▶ PROBLEM DESCRIPTION: Read through the records. Copy each line that has the word "Bone".

BEGIN GIVEN DATA

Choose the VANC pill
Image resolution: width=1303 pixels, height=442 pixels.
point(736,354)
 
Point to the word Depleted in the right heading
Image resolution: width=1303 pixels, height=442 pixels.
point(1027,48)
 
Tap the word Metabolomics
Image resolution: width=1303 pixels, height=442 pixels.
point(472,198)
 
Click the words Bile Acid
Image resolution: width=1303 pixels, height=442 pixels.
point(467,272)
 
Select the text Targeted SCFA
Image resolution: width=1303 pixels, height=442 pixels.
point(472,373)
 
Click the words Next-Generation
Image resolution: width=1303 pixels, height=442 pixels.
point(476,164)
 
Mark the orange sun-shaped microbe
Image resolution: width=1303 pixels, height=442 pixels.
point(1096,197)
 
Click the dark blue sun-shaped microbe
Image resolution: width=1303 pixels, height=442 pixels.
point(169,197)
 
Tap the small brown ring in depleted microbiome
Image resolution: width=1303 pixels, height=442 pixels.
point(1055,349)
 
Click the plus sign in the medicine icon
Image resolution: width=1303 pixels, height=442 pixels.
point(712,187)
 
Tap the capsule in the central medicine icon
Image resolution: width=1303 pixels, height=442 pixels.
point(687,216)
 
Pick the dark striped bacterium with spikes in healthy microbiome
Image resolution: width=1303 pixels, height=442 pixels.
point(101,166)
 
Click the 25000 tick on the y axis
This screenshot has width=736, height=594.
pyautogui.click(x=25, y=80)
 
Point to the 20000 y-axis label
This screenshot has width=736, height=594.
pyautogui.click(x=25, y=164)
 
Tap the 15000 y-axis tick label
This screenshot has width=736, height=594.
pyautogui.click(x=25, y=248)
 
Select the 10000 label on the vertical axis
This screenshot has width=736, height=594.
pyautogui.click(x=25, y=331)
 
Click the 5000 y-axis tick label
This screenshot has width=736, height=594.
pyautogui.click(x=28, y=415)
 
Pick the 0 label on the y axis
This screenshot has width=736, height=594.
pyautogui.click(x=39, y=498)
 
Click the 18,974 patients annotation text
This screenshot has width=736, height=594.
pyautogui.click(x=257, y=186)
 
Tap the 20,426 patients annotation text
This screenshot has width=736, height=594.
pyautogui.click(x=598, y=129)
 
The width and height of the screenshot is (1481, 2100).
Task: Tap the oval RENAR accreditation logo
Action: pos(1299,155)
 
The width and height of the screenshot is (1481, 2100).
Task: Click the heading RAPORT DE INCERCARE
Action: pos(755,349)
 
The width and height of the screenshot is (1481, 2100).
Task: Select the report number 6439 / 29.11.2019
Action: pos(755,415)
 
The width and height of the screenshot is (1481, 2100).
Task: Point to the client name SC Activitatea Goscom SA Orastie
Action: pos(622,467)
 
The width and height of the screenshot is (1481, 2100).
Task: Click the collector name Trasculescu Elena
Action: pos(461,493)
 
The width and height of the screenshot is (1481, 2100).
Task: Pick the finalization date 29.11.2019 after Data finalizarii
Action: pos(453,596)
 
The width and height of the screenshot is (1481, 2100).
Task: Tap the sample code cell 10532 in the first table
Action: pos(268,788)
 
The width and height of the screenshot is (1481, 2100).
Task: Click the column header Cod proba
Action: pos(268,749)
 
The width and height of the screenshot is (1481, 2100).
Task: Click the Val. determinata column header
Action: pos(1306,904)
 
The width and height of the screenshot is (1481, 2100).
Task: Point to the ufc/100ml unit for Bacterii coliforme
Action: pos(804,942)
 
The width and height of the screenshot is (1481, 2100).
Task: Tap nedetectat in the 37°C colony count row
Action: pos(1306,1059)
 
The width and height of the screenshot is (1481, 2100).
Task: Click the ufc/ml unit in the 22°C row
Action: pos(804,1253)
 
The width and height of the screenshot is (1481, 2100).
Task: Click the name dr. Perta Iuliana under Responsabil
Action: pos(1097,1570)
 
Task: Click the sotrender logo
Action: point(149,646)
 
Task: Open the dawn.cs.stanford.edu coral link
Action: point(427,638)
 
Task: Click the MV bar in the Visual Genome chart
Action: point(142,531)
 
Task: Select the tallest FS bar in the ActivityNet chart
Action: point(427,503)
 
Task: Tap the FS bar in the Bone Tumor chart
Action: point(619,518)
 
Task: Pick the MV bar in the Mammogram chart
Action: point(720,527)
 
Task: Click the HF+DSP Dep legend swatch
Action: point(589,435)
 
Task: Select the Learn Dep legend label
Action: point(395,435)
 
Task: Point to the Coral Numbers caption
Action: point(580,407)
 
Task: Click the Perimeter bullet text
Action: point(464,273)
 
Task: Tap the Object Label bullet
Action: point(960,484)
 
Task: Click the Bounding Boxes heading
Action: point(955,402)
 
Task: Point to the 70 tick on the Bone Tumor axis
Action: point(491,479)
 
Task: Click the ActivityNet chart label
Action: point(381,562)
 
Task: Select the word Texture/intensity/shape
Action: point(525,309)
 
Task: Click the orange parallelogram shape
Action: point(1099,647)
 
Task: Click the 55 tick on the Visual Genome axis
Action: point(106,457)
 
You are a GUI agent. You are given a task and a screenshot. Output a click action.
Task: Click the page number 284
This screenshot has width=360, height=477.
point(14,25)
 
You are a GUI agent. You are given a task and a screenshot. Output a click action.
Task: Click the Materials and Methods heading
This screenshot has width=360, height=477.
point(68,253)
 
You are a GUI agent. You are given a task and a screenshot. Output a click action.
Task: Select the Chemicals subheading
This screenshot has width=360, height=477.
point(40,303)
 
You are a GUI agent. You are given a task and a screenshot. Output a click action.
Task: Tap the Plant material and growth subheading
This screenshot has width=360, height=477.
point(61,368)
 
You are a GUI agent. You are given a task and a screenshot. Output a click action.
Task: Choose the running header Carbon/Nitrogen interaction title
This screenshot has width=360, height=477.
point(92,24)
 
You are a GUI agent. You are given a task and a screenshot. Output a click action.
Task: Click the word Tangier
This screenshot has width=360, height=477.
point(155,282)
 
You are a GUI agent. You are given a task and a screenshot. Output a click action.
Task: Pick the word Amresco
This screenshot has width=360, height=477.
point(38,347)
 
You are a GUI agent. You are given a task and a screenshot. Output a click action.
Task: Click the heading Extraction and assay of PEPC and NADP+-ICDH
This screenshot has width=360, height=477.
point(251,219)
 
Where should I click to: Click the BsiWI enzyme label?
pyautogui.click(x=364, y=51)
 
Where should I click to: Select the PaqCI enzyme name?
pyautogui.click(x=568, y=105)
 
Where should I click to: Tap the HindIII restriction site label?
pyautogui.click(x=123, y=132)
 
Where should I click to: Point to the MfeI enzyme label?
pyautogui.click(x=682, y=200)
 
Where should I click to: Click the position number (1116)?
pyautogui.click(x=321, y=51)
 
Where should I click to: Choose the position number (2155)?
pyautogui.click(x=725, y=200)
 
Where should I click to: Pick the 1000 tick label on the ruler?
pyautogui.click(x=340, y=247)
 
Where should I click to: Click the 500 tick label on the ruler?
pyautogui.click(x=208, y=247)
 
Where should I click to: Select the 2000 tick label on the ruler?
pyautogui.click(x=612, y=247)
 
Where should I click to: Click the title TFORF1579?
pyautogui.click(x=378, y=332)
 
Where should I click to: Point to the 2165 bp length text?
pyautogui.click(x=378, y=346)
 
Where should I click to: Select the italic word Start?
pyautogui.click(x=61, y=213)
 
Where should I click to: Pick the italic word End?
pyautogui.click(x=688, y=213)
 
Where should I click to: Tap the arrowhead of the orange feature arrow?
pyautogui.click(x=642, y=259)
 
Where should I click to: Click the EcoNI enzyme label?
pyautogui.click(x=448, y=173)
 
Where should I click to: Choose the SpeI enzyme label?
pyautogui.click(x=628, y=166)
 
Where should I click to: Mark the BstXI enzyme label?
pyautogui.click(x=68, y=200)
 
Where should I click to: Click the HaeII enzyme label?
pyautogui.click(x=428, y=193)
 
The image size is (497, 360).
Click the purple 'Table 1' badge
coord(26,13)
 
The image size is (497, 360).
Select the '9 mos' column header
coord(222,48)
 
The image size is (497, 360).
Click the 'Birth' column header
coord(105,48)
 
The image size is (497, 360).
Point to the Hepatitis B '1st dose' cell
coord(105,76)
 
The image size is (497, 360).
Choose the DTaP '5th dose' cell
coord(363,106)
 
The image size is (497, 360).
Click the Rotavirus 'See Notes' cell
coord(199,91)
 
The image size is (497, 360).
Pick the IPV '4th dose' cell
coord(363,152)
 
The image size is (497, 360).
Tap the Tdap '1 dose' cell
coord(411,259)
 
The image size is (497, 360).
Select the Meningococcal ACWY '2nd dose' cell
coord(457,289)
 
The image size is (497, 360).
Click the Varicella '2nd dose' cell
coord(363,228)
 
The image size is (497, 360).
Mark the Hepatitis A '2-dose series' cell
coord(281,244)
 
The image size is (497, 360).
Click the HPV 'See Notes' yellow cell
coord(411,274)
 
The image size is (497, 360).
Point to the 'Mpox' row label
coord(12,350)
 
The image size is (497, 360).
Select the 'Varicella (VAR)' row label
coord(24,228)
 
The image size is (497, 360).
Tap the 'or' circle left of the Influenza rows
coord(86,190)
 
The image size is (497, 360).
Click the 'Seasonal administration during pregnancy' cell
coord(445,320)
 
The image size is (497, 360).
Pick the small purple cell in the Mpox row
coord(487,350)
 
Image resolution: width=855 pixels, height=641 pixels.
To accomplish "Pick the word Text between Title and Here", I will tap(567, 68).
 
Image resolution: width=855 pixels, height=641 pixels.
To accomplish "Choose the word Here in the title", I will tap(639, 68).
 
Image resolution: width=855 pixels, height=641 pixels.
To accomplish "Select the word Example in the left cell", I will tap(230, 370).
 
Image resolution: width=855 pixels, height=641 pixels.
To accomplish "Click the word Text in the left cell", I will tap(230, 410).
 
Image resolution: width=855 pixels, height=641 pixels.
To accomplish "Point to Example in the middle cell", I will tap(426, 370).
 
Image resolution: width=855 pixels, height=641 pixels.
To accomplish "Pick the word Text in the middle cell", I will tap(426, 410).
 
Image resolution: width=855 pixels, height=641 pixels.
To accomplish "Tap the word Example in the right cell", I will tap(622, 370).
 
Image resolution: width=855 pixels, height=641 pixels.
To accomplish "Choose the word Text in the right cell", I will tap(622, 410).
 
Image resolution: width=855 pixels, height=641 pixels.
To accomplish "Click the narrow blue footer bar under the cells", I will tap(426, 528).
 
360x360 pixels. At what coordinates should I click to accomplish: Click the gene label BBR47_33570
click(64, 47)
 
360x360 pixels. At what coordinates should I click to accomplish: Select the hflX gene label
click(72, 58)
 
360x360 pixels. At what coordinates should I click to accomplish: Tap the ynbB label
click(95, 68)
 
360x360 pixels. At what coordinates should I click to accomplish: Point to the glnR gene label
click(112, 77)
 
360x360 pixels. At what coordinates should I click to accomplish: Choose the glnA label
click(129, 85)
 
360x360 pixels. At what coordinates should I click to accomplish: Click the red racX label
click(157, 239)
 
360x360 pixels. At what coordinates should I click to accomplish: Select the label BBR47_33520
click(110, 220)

END GIVEN DATA

▶ EXERCISE SOLUTION:
Task: Tap the FS bar in the Bone Tumor chart
Task: Point to the 70 tick on the Bone Tumor axis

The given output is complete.